**Do zrobienia**
1. Jaka fundacja ma dostać pieniądze zasądzone od pozwanego według tekstu o wyroku w Białymstoku?
2. Pisz dalej tekst o wyroku w Białymstoku, zaczynając od miejsca, w którym się kończy.

---- Fragment tekstu

Naruszenie dóbr osobistych przez korzystanie z nazwy domenowej - wyrok w Białymstoku

W dniu 2 marca 2010 roku Sąd Okręgowy w Białymstoku I Wydział Cywilny wydał zaoczny wyrok (sygn. I C 2179/09), w którym zobowiązał pozwanego (osoba fizyczna, znany "inwestor domenowy") do zaniechania posługiwania się domeną tygodnikpowszechny.pl. Sąd zobowiązał pozwanego do zamieszczenia w tygodniku całostronicowego ogłoszenia płatnego, a także w dwóch ogólnopolskich dziennikach (Gazeta Wyborcza oraz Rzeczpospolita) ogłoszeń o wskazanej w wyroku wielkości, w których pozwany opublikować ma oświadczenia z przeprosinami. Sąd zasądził również od pozwanego kwotę 25 tys. złotych - tytułem zadośćuczynienia za naruszenie dóbr osobistych Tygodnika Powszechnego sp. z o.o., oraz kwotę 15 tys złotych - tytułem zadośćuczynienia za naruszenie dóbr osobistych ks Adama Bonieckiego, redaktora naczelnego Tygodnika Powszechnego. Kwoty te powinny zostać przekazane Fundacji Polska Akcja Humanitarna. Wyrok przewiduje również zwrot kosztów (opłaty sądowej oraz kosztów zastępstwa procesowego) - nieco powyżej 5 tys złotych. Sąd nadał wyrokowi rygor natychmiastowej wykonalności. Wyrok jest prawomocny.

Z perspektywy badacza stosowania prawa trochę szkoda, że pozwany nie podniósł rękawicy i wyrok jest zaoczny. Z drugiej strony - jest to wyrok sądu powszechnego (nie zaś sądu polubownego ds domen internetowych). Sąd uznał, że korzystanie z domeny internetowej może stanowić naruszenie dóbr osobistych. W tej konkretnej sprawie sąd brał również pod uwagę, że treści "widoczne" w serwisie dostępnym "pod domeną" mogą stanowić takie naruszenie. Domena była "zaparkowana" i wskazywała serwis z linkami reklamowanymi. Treści te (m.in. teksty, które stanowiły wizualizację linków "sponsorowanych"), także - zdaniem sądu - stanowiły naruszenie dóbr osobistych powodów. W efekcie pojawił się interesujący wyrok... Moim zdaniem wyrok Sądu Okręgowego w Białymstoku zwiastuje przyszłą praktykę sądów w Polsce, w których sądy te będą uznawały rejestrację niektórych domen internetowych za zagrożenie lub naruszenie dóbr osobistych.

--------
---- Dane

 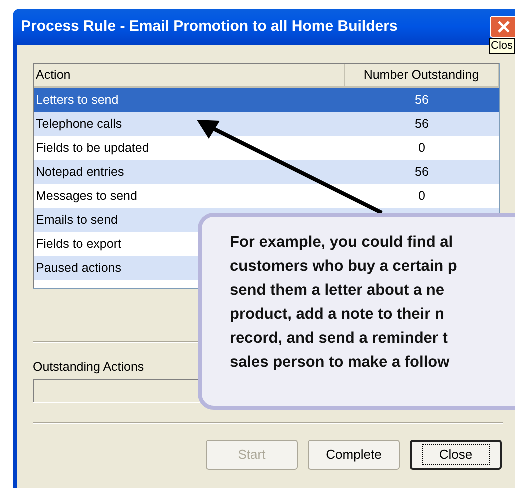 What do you see at coordinates (456, 455) in the screenshot?
I see `dialog-button: Close` at bounding box center [456, 455].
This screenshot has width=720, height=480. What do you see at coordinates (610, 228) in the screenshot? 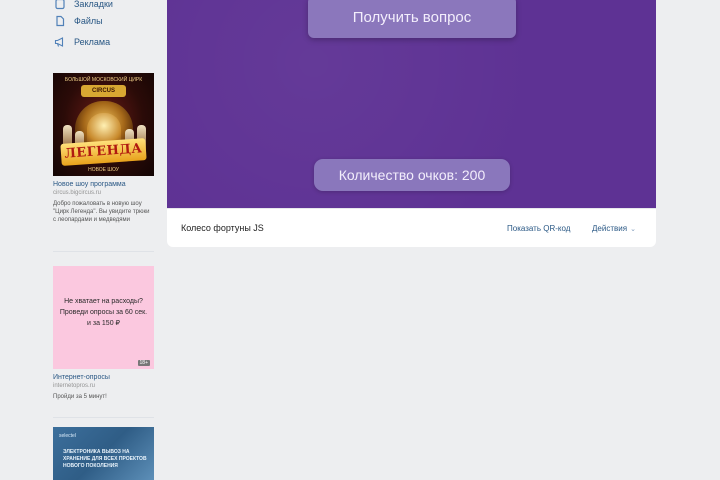
I see `actions-label: Действия` at bounding box center [610, 228].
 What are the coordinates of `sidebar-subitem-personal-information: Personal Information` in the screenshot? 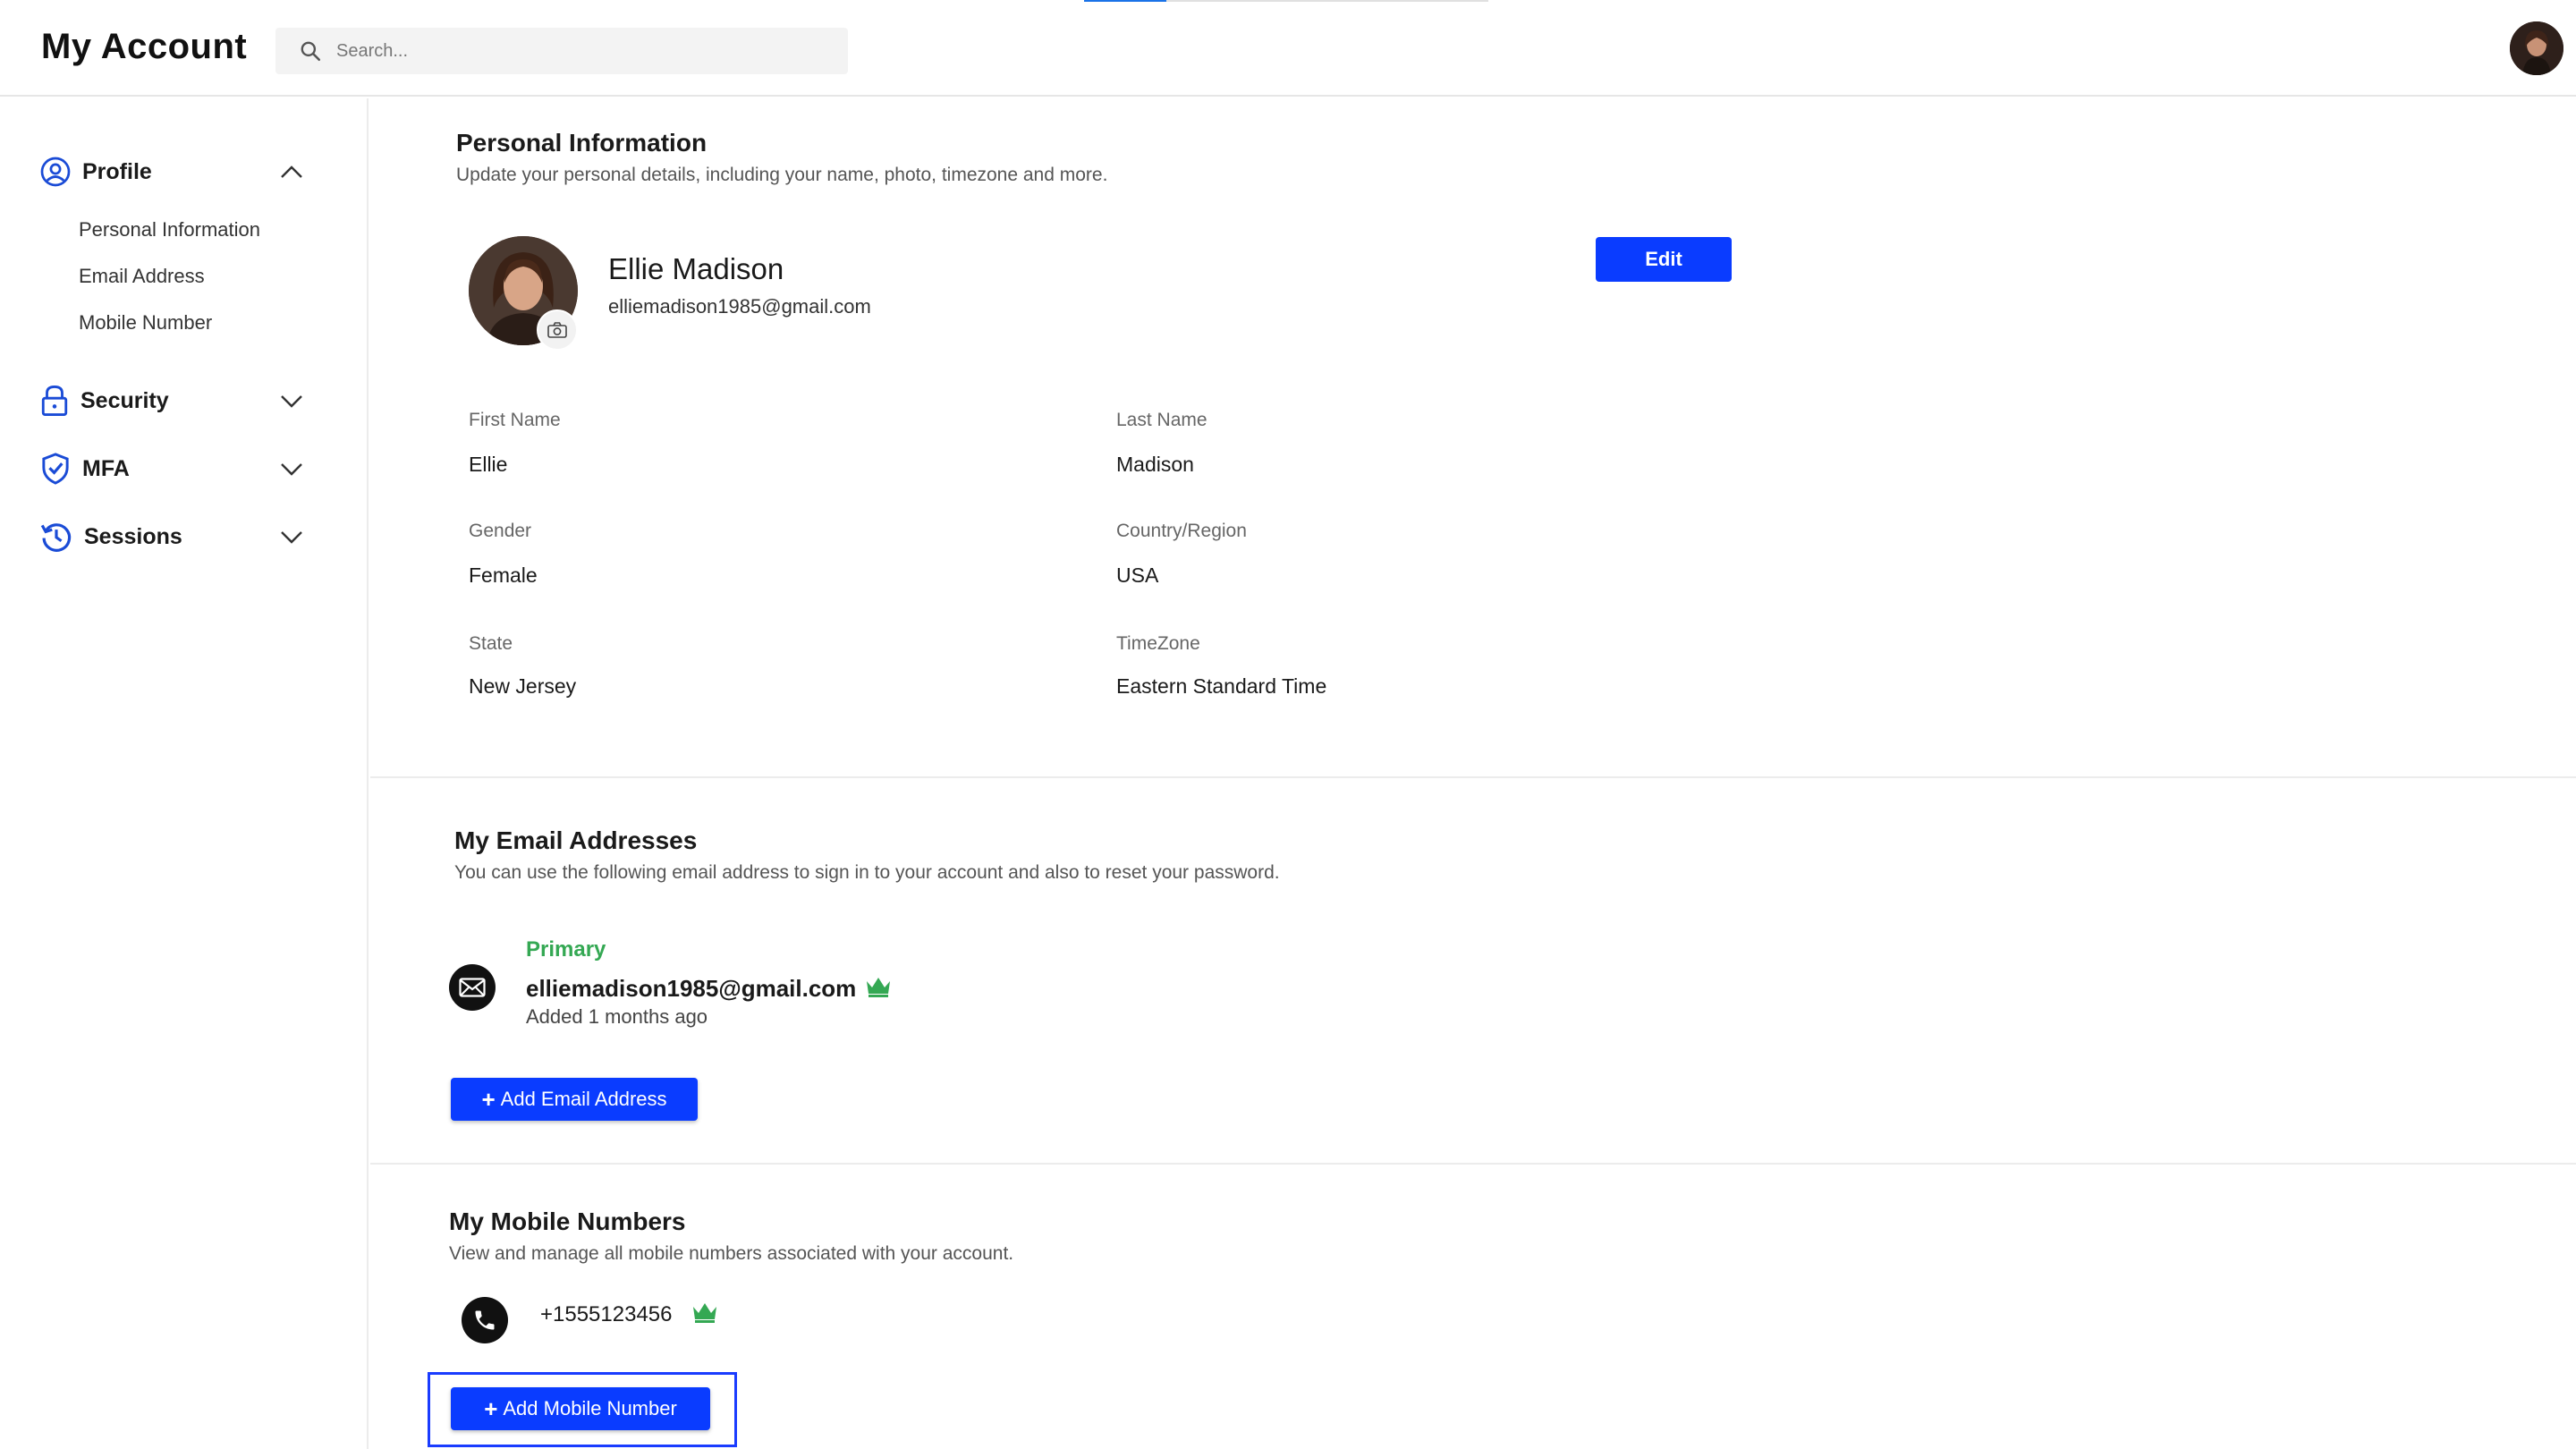 It's located at (170, 230).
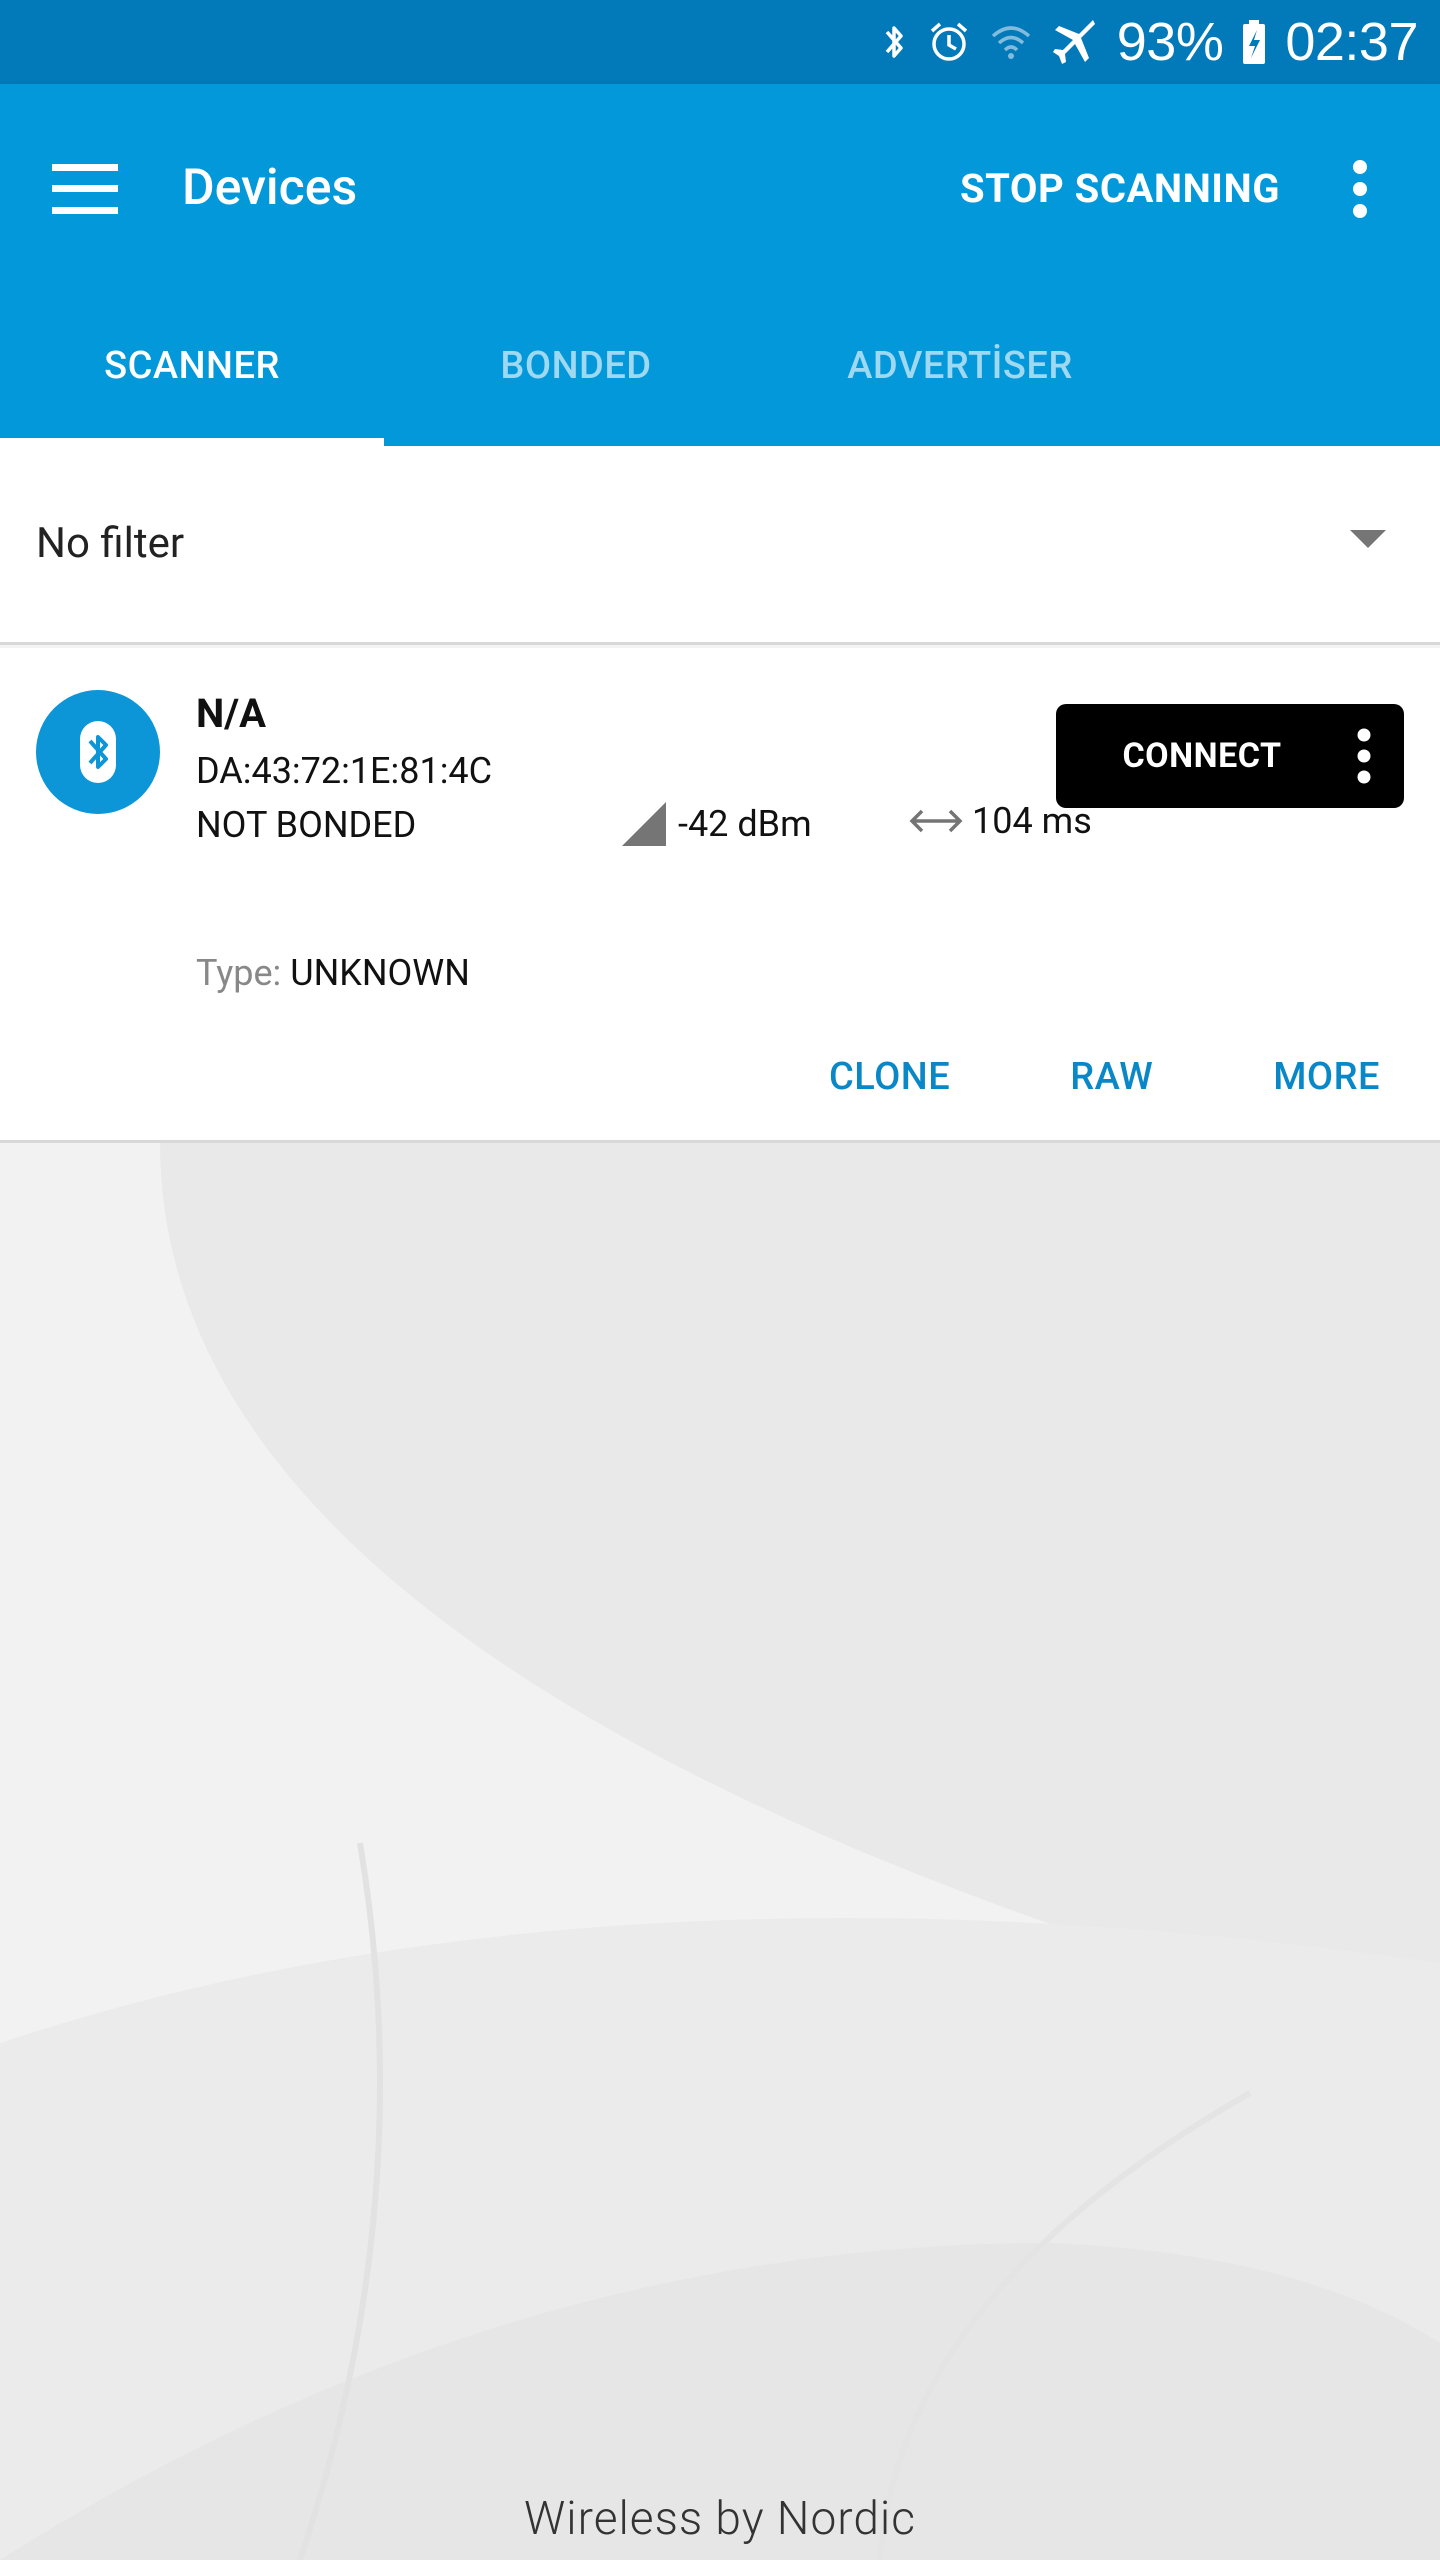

--------

**Wyniki po kolei**
1. Fundacja Polska Akcja Humanitarna.

2.
Sądy rozstrzygały już, że takim naruszeniem dóbr osobistych jest np. nieusunięcie z serwisu internetowego zdjęcia przedstawiającego powoda, chociaż powód skorzystał z instytucji "notice and takedown" (przewidywanej w art. 14 ustawy o świadczeniu usług drogą elektroniczną; por. Uzasadnienie wyroku Sądu Apelacyjnego we Wrocławiu (sygn. I A Ca 1202/09)). Mamy również wyrok, w którym sąd stwierdził naruszenie dóbr osobistych przez opublikowanie wizerunku internauty w "personalizowanej reklamie", prezentowanej w serwisie społecznościowym (por. Wykorzystanie wizerunku w reklamie w "serwisie społecznościowym" naruszeniem dóbr osobistych).

Tworzy się praktyka stosowania przepisów prawa w odniesieniu do nazw domen internetowych. Nie chodzi jedynie o orzeczenia sądów polubownych, w tym sądów wyspecjalizowanych w orzekaniu w dziedzinie sporów domenowych (jak np. Sąd Polubowny ds domen internetowych przy Polskiej Izbie Informatyki i Telekomunikacji), ale widać już praktykę sądów powszechnych. Jak się wydaje - pierwsze tego typu orzeczenie zapadło w 2004 roku i dotyczyło domeny microsoft.pl. Sąd Okręgowy w Łodzi X Wydział Gospodarczy uznał wówczas, 22 czerwca 2004 roku, że doszło do naruszenia prawa do firmy spółki Microsoft i zakazał pozwanemu używania w nazwach domen internetowych słowa "MICROSOFT" (sygn. X GC 1245/03).

W orzecznictwie dotyczącym dóbr osobistych znajdziemy tezę, że "firma pod którą prowadzi swoje przedsiębiorstwo dany podmiot, ma w stosunkach prawnych w jakie wchodzi, takie znaczenie, jak dla osoby fizycznej przedstawia jej nazwisko" (np. wyrok Sądu Apelacyjnego w Poznaniu z dnia 22 października 1991 r., I ACr 400/90). Oczywiście w aktualnym stanie rozwoju polskiego internetu badaczy głównie interesowały relacje "biznesowe". Dlatego do niedawna rynek, a wraz z nim prawnicy analizujący stan prawny, bardziej koncentrował się na oznaczeniach przedsiębiorców. "Symbol osoby prawnej jest nośnikiem jej tożsamości w zewnętrznym odbiorze i podobnie jak nazwa czy firma stanowi dobro osobiste" - stwierdził Sąd Najwyższy m.in. w wyroku z dnia 7 marca 2003 r. (sygn. I CKN 100/01).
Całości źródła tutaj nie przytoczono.